Records from a data collection
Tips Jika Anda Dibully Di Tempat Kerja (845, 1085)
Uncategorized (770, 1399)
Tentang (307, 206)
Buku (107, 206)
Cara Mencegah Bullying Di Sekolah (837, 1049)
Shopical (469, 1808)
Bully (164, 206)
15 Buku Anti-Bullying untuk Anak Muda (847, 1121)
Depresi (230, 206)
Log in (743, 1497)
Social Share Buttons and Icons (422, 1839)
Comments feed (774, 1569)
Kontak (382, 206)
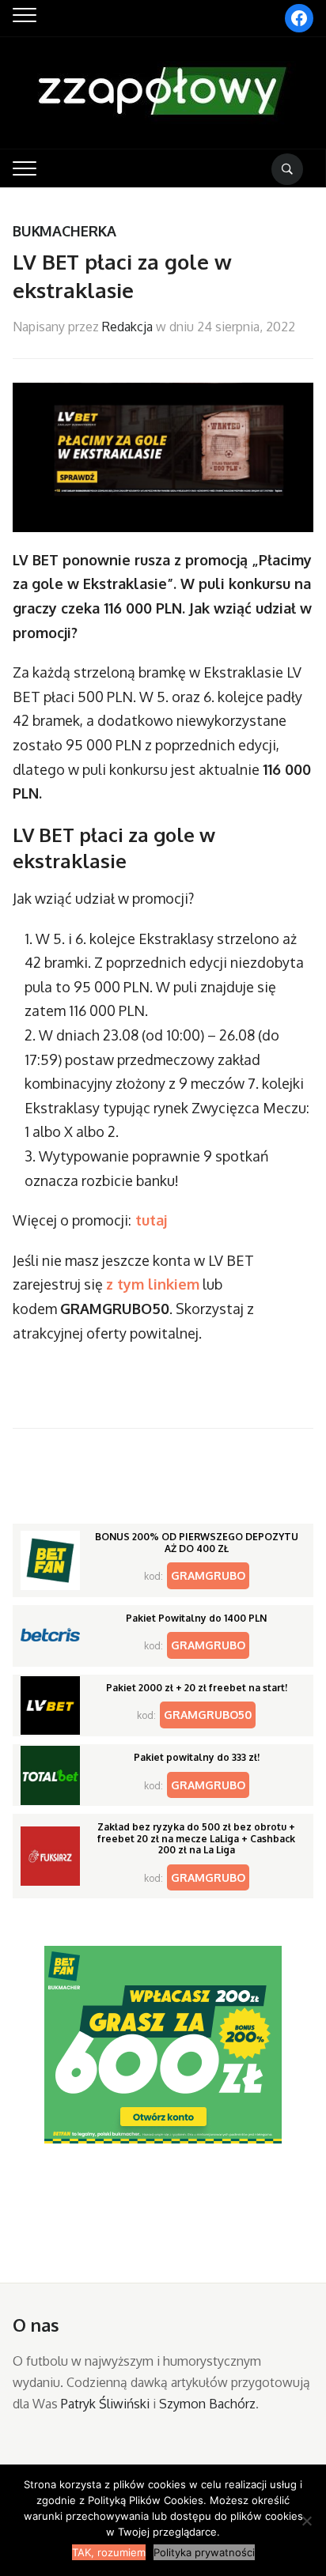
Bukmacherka (64, 231)
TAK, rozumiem (109, 2552)
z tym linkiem (152, 1284)
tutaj (149, 1220)
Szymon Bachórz (207, 2404)
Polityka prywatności (204, 2552)
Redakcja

• _ABOUT THIS TASK_
Copy all lines of the preceding data that hold the word "Bullying".

• _WRITTEN ANSWER_
Cara Mencegah Bullying Di Sekolah (837, 1049)
15 Buku Anti-Bullying untuk Anak Muda (847, 1121)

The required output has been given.